You've got an interesting question, I guess my answer would be it would be
up to the individual, because some one who has never seen would have to
learn every thing all over again, from dressing themselves, to cooking, and
they'd have to learn how to read and write print, and they'd have to learn
how to use their new sight. Personally I'm happy the way I am and would not
get any procedure done to give me full vision. That's just my opinion. 

Nikki

-----Original Message-----
From: blindtlk-bounces at nfbnet.org [mailto:blindtlk-bounces at nfbnet.org] On
Behalf Of humberto
Sent: Wednesday, April 27, 2011 10:17 PM
To: BlindTlk at nfbNet.org
Subject: [Blindtlk] If the World Went Sighted..



Hi all,

We recently had a discussion about how we would react if some of 
our
blind friends could become sighted, and we asked whether it would 
be
reasonable for a sighted person to want to go blind.
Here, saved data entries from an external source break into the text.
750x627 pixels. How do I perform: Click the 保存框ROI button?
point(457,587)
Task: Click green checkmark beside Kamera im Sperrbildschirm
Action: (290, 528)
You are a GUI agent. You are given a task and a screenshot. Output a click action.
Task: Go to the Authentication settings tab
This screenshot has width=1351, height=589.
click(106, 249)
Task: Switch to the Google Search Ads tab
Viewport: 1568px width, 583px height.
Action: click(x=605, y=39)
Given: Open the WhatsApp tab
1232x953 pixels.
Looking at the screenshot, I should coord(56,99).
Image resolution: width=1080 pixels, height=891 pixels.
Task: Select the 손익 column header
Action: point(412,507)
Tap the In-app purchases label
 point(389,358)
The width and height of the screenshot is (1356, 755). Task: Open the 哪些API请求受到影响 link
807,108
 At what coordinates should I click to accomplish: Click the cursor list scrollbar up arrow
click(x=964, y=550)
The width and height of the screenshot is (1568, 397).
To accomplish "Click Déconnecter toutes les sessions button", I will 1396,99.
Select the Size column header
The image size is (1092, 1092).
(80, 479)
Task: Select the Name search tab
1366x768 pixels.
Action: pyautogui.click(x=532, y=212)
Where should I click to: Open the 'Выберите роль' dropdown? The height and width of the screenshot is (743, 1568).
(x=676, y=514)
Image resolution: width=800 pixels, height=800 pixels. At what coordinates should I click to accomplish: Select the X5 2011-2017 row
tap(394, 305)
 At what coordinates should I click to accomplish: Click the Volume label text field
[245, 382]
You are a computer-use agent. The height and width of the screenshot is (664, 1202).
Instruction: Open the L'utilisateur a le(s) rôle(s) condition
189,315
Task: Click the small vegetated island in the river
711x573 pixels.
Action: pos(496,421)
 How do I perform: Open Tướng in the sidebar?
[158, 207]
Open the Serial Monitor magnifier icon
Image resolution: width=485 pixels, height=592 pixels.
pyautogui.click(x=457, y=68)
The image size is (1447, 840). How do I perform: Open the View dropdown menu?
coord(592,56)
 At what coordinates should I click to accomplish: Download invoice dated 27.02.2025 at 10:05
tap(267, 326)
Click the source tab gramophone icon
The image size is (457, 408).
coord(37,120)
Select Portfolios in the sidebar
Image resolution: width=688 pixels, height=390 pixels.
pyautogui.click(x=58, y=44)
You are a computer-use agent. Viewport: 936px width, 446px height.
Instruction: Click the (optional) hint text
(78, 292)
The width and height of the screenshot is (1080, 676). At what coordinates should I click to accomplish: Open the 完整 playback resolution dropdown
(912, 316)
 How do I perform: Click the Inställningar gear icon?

This made me
think of an interesting, although a bit painful, question:
Would the world be better off, worse off, or about the same if
blindness were completely eradicated, through genetic engineering
and/or mandatory treatment of all causes of blindness?
The question may sound silly, but for many vision researchers,
eradication of blindness is a real goal. But does the presence of
blind people in our society have any benefit to the society or 
the
world as a whole?

Certainly there are costs of having a small group of people in 
society
who read and travel using different techniques than the rest. 
These
specialized techniques have to be taught, technology has to be 
adapted
to their use and negative public attitudes prevent this minority 
of
people who do things differently from having full access to 
societal
goods and opportunities. So would it be cheaper and less
resource-demanding if everybody could use the same visual 
techniques
to accomplish life tasks?
On the other hand, you could perhaps argue that having people who 
use
different senses to do things in society is advantageous. 
Technology
is forced to innovate to become usable by those who don't have 
vision
as well as those who do. And conceivably, if a darkness plague 
struck
the planet, it would be better for the species if some of its 
members
could fully function without light.

What do you think? Should we as a society make an effort to get 
rid of
blindness? Or does blindness serve any kind of social function?
There obviously isn't a right answer here, but it's something 
that,
for better or for worse, could become relevant to us someday.